__The problem__:
Starting with the line that contains "This screenshot has height=800, width=1280." and stopping after the line that contains "the red Contact", return each line below exactly as written, with no others.

__Extracted entries__:
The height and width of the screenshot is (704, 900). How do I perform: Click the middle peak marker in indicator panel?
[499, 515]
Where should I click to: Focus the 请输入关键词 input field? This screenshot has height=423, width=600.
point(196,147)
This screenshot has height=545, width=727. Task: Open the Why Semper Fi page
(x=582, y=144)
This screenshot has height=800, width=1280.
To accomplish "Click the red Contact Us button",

==

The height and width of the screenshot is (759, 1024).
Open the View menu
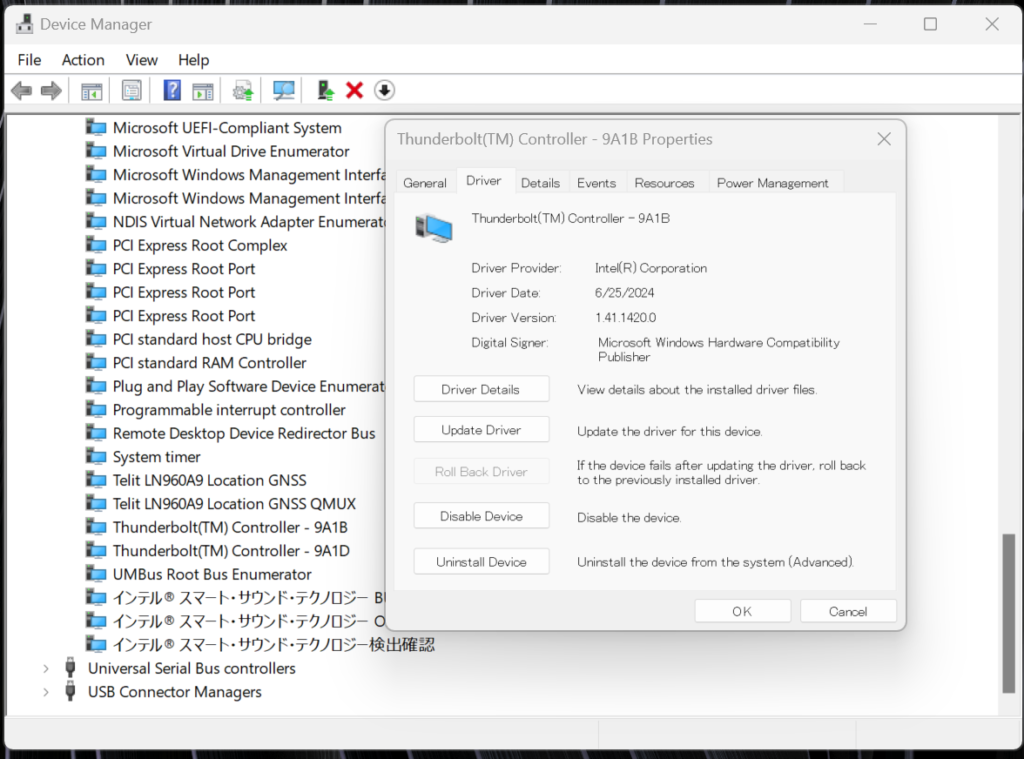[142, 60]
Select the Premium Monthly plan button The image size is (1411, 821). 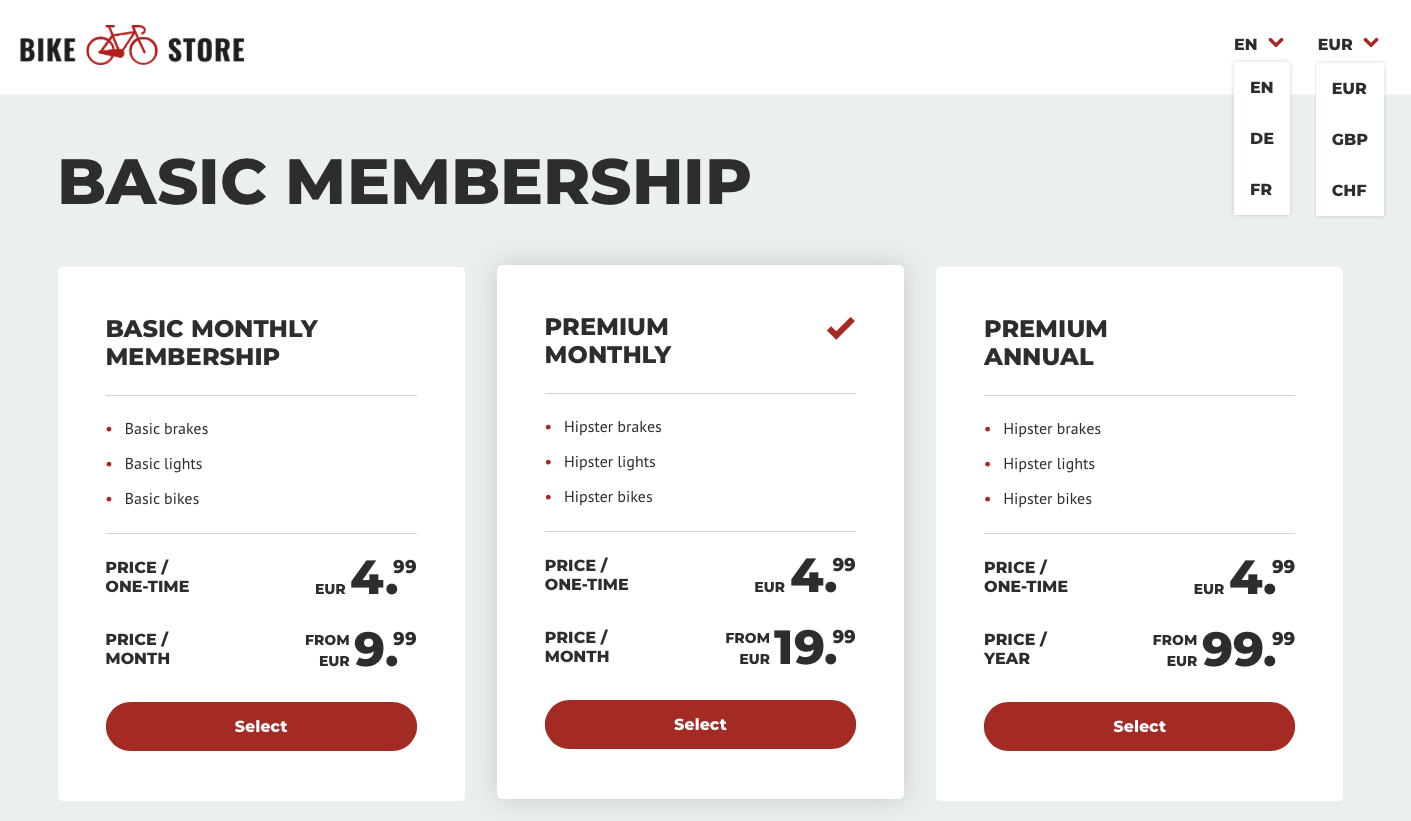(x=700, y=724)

__Result for this exercise__:
This screenshot has height=800, width=1280.
To accomplish "Click the red Contact Us button",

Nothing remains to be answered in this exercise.